Self-Assembled Oleic Acid Nanoparticle Mediated Inhibition of Mitogen-Activated Protein Kinase Signaling in Combination with DNA Damage in Cancer Cells

Abstract

Mitogen-activated protein kinase (MAPK) signaling has been dysregulated in different types of cancers. However, targeting MAPK signaling with small molecules leads to severe toxic side effects to the patients as well as manifestation of drug resistance.
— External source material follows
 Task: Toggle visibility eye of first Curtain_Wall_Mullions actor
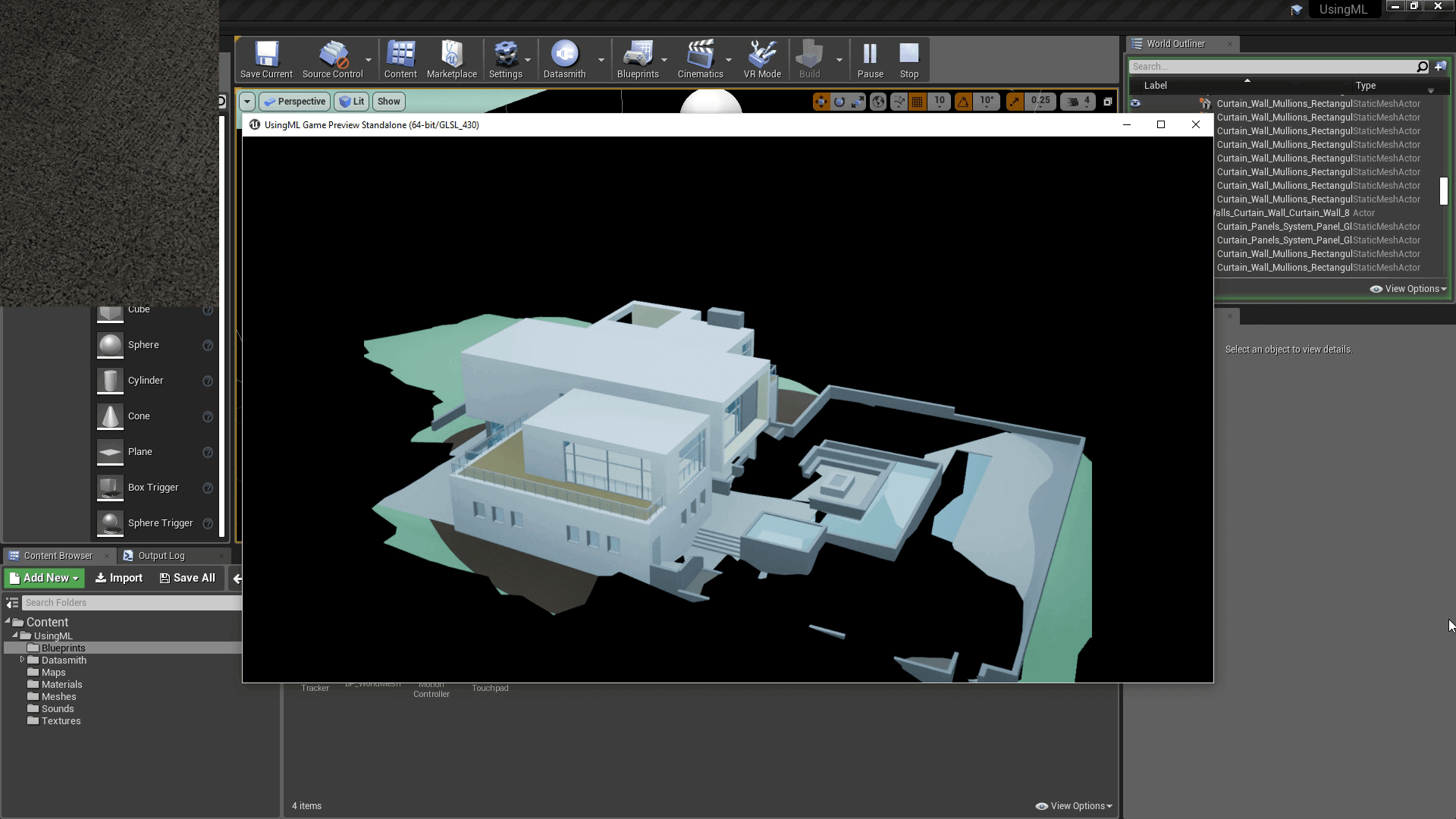click(1135, 104)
To address these, we have developed 120 nm sized self-assembled, biocompatible, biodegradable oleic acid nanoparticles (OA-NPs) which can simultaneously contain AZD6244 (MAPK inhibitor) and cisplatin (DNA damaging drug). These OA-NPs released AZD6244 and cisplatin in increased amount in pH 5.5 compared to pH 7.4 in a slow and sustained manner over 4 days with excellent stability at 4 °C for 2 months in water and in blood circulation mimic for 6 days. Moreover, these OA-NPs showed much improved in vitro cytotoxicity in cervical cancer (HeLa) and triple negative breast cancer (MDA-MB-231) cells at 48 h and in hepatocellular carcinoma (Hep3B) and cisplatin-resistant hepatocellular carcinoma (Hep3B-R) cells at 24 h. In HeLa cells, these OA-NPs induced apoptosis through inhibiting MAPK signaling and damaging DNA after being internalized through macropinocytosis and homed into the acidic lysosomal compartments. These OA-NPs have the potential to be translated into the clinic for targeting multiple oncogenic signaling pathways and damaging DNA concurrently for augmented efficacy, reduced toxicity, and overcoming drug resistance in next-generation cancer treatment.